Bedwetting is a common childhood disorder. Many of the modern theories about its cause place great emphasis on stress, and we have come to accept that stress is a modern phenomenon, yet bedwetting is an old problem.
The Ebers Papyrus (dated 1550 BC) has a medical treatise which mentions enuresis or bedwetting at night and in the 16th century Thomas Phaer (or Phaire) in his “Boke of Children” has a chapter “On Pyssing in the Bedde“. Toilet training with nighttime control may take place at different ages and may depend on the maturity of the child’s developing nervous system.
Most doctors don’t consider a problem exists until the child is five or six.
The majority of these children have never developed night control of their bladders. The time of stress, such as separation or the arrival of another child, is easier to see in children who have achieved night control and then relapse to a more infantile form of behavior.
Anxiety and conflict in the child, or even anxiety, over-discipline, or “smothering” by the parents, maybe factors in the development of some cases of enuresis. At the moment we are uncertain and therefore it is more rewarding to concentrate on treatment rather than on causes.
Let me just say that the later the child is toilet trained then the quicker it is learned, and the less likely it is to be lost.
This may be because the child is older and learns faster, or because the mother is less obsessional.
The parents may bring the child to the doctor at any age, depending on how much of a problem this disorder is to the child or to the family. Older children may need to see their doctor when they are being asked to stay at friends’ houses or to go camping.
Opinions differ about the frequency and which sex is more commonly affected, but to most sufferers it is a problem and to the mothers who have to wash the sheets it may be a major problem.
As with other medical conditions it is important to take a good history. This, with a complete physical examination and a simple urine test, will enable the doctor to exclude the presence of other physical diseases.
Sometimes, special tests are necessary if some other condition is suspected. Some of these children are greatly relieved to find that one or both of their parents suffered from the same trouble. They can be reassured that they are not alone and that at least one or two of the children in their class also have the same problem.
The treatment of bedwetting is now a choice between drugs and conditioning, and the latter seems more effective.
Punishing or rewarding the child has no place in management, although most parents have used these methods before consulting the doctor.
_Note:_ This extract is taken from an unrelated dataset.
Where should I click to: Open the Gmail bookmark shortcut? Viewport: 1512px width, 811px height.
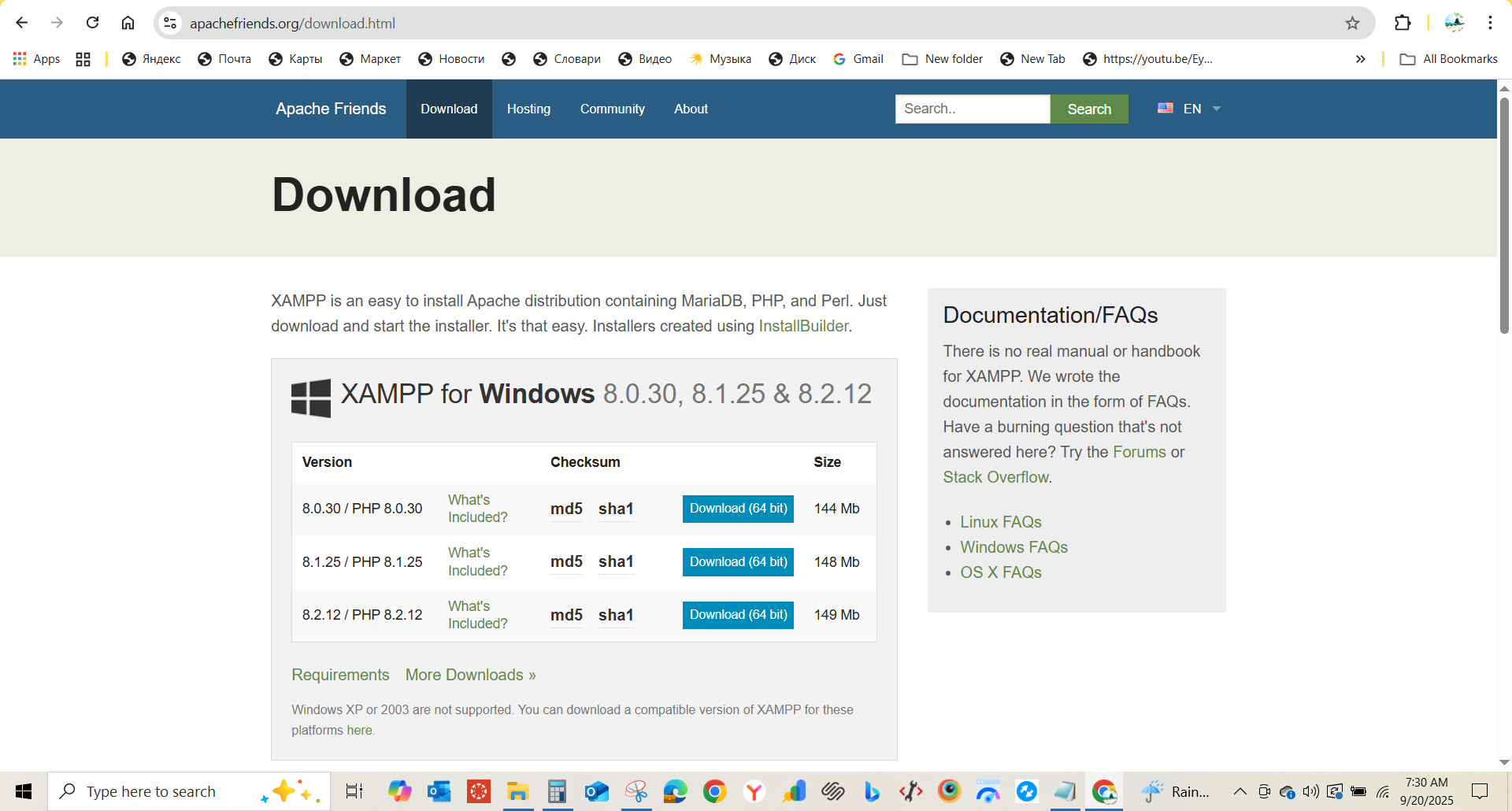pos(858,58)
Most parents have tried smacking, withholding privileges, or making the child wash the wet sheets.
Many of the emotional problems in both the child and the parents are the result rather than the cause of the enuresis.
Lifting the child each night before the parents go to bed has also been tried by most parents and is recommended by some doctors. This has been found to be of no value in treatment although it may result in more dry nights and therefore fewer sheets to wash.
Depriving the child of drinks in the evening in an effort to reduce the amount of urine is also a common and useless attempt at cure.
Many of these children appear to be heavy sleepers and drugs such as the amphetamines were used to lighten sleep. Ephedrine, which has a similar action and also tightens the sphincter muscle at the opening of the bladder, was also used.
I find it helpful for some children if they are given a calendar and asked to record their “dry” nights and bring this back to me on their next visit.
The assuming of responsibility – in keeping the record – and the institution of a direct doctor/child relationship rather than the doctor/parent/child relationship may help.
The only drugs that are effective are the tricyclic antidepressant group. These appear to work, not because of their antidepressant action but because of their side-effect, which has an anticholinergic action. This is what causes the dry mouth, blurred vision, and constipation is seen when using them to treat depression.
In enuresis they act on the bladder and relax the muscle in the wall of this organ while strengthening the action of the sphincter.
Treatment must be continued for many months and many children relapse when the drugs are stopped.
For this reason the technique of conditioning seems better. Alarm machines are used (“pad and bell”) to modify the behavior and to train the child to wake when the bladder is full so that he can rise and go to the toilet.
These can be bought or hired, but the decision to use them should be medical. The doctor should monitor their management. They are usually used for at least three months.
They rely on urine wetting a special sheet and thus completing an electric circuit that rings a loud bell and wakes the child. He then rises and finishes emptying the bladder. Eventually he learns to wake when the bladder is full and before it is involuntarily emptied.
The family doctor usually undertakes the management of children with nocturnal bedwetting.
A few children or their parents may need to see a psychiatrist if they have severe emotional problems coming from, causing or just associated with the enuresis.
Fortunately, no matter what is done, most of these children seem to grow out of the habit. In a few, it may persist into adult life.